On Tuesday, Emachines said it has asked Credit Suisse First Boston to help it evaluate "strategic alternatives," which could include putting itself up for sale.
If so, Emachines would become the second PC maker to go on the block this year. Micron Electronics sold its PC division to Gores Technology Group last week. Micron will now focus on developing an Internet hosting business.
Investors reacted well to the news. Emachines' stock closed up 18 cents, or 75 percent, to 42 cents on a volume of 10.5 million shares--more than 22 times its average daily volume.
Irvine, Calif.-based Emachines enjoyed a fast start and, at one time, was the fastest-growing PC maker as consumers adopted its low-price desktops in droves. The company sold 1 million units in its first year and has sold 3.7 million units since it's inception in November 1998.
But the company has continually lost money and failed in an attempt to generate advertising revenues from an Internet portal it had planned to build for its customers. Emachines was also hit particularly hard by the slowing of the PC market in the fourth quarter of 2000 and during 2001. It sold 311,000 units in the fourth quarter, down 49 percent from the fourth quarter of 1999.
"As a result of our continuing review of strategic alternatives following our recent restructuring," CEO Wayne Inouye said in a statement Tuesday, "we believe this is an appropriate time for Emachines to explore opportunities to maximize shareholder value."
A company representative declined comment.
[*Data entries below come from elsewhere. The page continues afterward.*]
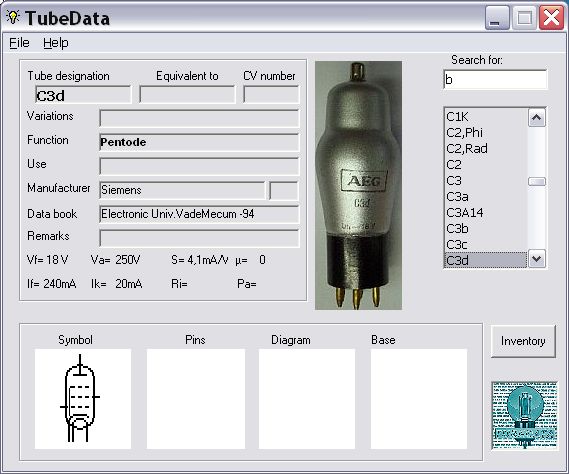Click the Tube designation field showing C3d
This screenshot has width=569, height=474.
pos(83,95)
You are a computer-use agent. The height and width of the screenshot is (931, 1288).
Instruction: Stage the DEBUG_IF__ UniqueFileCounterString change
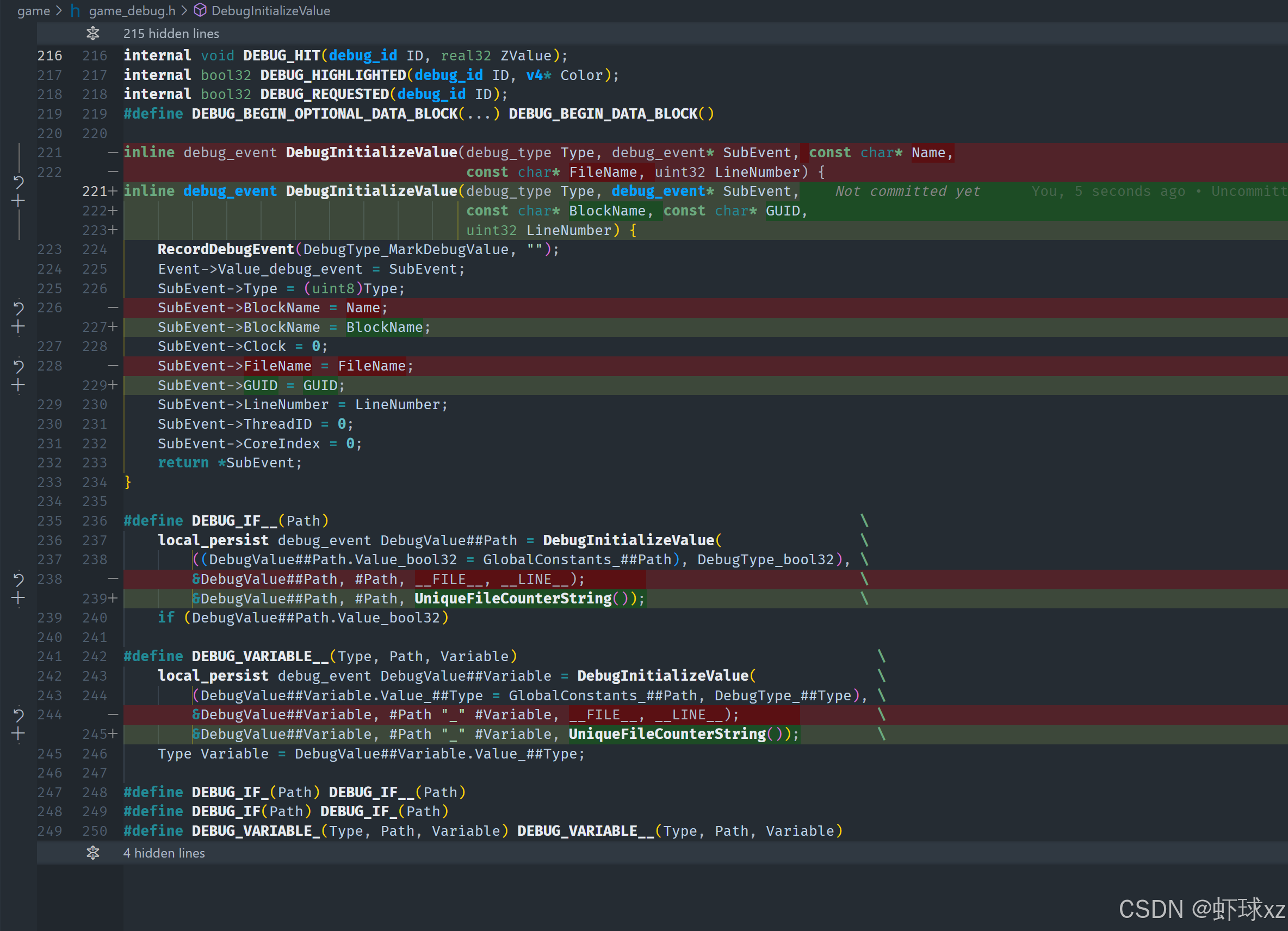click(x=18, y=598)
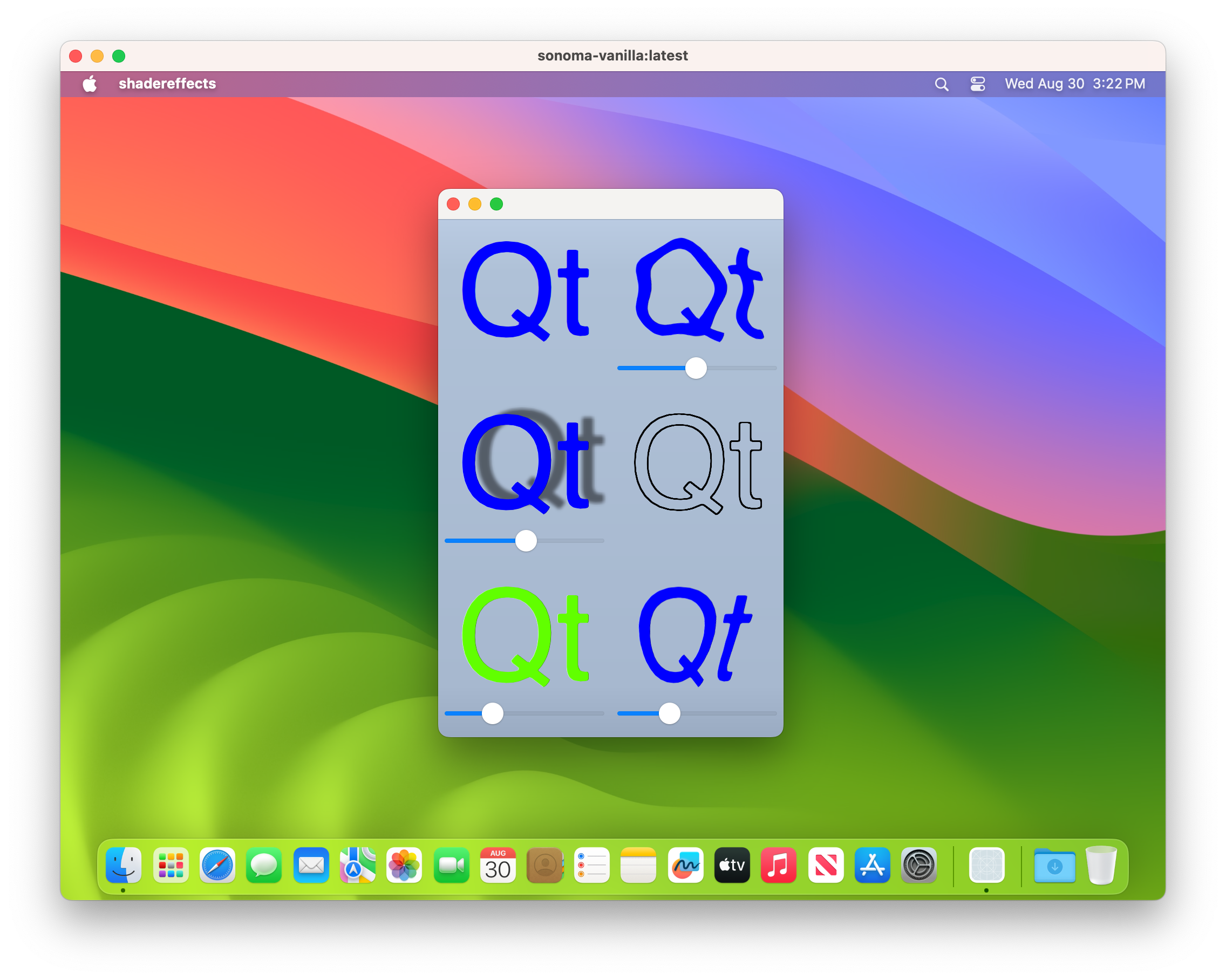Click the shadereffects application menu
The width and height of the screenshot is (1226, 980).
pyautogui.click(x=167, y=84)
Emachines' annual shareholder meeting is set for June. It will report earnings for its second fiscal quarter in July.
Late Monday, the company announced appointments to five new senior management positions, including two executives from Best Buy and one from Micron Electronics.
Analysts predicted at the time that Emachines would be the next casualty of the slow PC market.
Emachines will be a tough sell, especially to existing players in the PC business, IDC analyst Roger Kay said Tuesday.
"There's not much value to a brand in the PC industry, right now," Kay said.
Emachines has a strong brand identity as a low-cost PC maker. But unlike a computer maker like Apple Computer, Emachines does not have many additional assets outside of its PCs, such as software or other intellectual property.
"I think this is the Micron story again," Kay said. "No one is going to buy it. The only ones that come to (auction-style sales) are the financial companies."
Emachines has another strike against it in that its business model--which is to sell large numbers of low-cost PCs--has been hit hard by the current market conditions.
"If anything, people at the bottom end have bought up. It's almost like the market for low-cost PCs has dried up," Kay said.
The day before the sale, the company announced it will sell a new eMonster 1000B desktop PC with a 1GHz Intel Pentium III chip for $699 after a $75 rebate.